What you have to do
Report all lines of the records that contain "each".

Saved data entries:

■ ■ ■ ■ ■ ■ ■

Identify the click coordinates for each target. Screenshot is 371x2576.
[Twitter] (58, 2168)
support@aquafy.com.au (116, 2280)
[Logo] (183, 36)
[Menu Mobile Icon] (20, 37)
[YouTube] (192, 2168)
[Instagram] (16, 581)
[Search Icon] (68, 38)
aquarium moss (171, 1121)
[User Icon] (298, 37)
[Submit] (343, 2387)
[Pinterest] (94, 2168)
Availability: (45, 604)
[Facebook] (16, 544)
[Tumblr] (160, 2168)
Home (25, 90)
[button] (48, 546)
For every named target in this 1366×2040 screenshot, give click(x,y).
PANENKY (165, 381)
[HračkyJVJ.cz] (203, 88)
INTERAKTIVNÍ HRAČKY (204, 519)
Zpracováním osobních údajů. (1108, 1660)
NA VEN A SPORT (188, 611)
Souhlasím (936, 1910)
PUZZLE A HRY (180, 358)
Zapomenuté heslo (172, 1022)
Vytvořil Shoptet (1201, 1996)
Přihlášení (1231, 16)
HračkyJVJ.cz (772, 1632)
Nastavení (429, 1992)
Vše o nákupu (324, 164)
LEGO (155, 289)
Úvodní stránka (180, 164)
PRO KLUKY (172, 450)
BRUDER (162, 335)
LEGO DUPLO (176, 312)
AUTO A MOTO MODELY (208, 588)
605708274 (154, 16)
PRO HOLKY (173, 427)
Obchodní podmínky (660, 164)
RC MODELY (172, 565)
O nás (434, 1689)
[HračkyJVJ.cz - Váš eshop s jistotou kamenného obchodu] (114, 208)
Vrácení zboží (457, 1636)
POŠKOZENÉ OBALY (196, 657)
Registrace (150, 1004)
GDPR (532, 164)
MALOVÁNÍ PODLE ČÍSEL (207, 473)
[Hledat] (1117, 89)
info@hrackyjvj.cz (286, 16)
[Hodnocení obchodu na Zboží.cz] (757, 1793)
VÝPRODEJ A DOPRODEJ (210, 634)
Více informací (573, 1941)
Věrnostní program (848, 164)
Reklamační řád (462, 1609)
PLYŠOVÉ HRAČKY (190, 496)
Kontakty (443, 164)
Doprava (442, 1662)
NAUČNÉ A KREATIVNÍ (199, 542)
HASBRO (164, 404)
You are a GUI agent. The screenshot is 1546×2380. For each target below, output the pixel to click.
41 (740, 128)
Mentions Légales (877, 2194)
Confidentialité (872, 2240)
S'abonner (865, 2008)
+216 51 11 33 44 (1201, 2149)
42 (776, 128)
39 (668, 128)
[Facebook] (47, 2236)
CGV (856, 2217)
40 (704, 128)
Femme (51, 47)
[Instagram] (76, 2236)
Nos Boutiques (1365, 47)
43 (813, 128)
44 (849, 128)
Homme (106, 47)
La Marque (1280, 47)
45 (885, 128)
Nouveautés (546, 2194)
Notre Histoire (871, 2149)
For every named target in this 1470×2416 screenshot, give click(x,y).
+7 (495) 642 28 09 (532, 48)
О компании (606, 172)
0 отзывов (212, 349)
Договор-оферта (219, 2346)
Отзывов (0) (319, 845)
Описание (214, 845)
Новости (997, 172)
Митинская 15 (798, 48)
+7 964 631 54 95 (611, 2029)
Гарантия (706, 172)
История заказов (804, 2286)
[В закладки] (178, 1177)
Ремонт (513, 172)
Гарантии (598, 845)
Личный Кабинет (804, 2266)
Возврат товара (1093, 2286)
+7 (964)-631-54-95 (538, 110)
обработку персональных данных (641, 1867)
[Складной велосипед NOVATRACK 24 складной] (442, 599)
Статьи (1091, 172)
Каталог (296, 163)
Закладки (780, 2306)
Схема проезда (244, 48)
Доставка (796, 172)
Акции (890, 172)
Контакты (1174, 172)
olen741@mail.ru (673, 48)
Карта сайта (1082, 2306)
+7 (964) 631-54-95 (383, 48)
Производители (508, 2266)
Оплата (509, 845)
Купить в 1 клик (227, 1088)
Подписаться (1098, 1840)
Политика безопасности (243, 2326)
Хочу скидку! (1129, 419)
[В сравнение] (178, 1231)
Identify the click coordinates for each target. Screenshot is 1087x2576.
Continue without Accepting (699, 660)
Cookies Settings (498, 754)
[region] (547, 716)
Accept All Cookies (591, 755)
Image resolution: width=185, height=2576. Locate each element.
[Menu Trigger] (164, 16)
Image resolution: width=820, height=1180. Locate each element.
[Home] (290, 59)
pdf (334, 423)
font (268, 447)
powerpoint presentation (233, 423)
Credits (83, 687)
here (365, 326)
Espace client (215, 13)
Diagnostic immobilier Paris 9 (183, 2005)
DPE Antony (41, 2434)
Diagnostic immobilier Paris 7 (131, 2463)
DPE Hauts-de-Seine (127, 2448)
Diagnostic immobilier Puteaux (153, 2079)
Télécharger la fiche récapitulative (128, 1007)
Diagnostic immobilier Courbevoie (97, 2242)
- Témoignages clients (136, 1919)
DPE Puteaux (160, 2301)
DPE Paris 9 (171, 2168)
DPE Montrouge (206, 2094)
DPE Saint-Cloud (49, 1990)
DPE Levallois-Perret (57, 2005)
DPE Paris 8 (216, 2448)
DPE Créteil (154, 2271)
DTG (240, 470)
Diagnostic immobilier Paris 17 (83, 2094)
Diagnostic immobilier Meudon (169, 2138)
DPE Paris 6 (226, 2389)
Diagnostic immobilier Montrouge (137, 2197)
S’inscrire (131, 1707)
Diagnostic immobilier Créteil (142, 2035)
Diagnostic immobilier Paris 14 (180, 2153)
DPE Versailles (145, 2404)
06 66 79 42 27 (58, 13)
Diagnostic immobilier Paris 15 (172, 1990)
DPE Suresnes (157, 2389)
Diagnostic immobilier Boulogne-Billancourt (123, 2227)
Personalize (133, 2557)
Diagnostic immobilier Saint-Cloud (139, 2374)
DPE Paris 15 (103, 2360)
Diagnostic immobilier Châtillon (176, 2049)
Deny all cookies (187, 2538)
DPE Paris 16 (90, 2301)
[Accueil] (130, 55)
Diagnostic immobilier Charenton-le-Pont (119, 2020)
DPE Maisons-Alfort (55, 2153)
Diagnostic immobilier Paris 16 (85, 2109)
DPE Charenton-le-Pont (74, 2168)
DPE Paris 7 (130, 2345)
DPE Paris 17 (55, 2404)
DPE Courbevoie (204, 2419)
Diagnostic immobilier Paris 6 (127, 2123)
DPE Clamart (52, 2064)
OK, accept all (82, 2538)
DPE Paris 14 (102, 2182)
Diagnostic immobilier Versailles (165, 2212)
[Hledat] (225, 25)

■ ■ ■ ■ ■ ■ ■

Task answer
Identify the click coordinates for each target. Screenshot is 371x2576.
You are a GUI agent. The screenshot is 1546×2380. For each target below, output the pixel to click.
Identify the click coordinates for each target. Screenshot is 1087x2576.
Image resolution: width=185, height=2576. Locate each element.
Image resolution: width=820, height=1180. Locate each element.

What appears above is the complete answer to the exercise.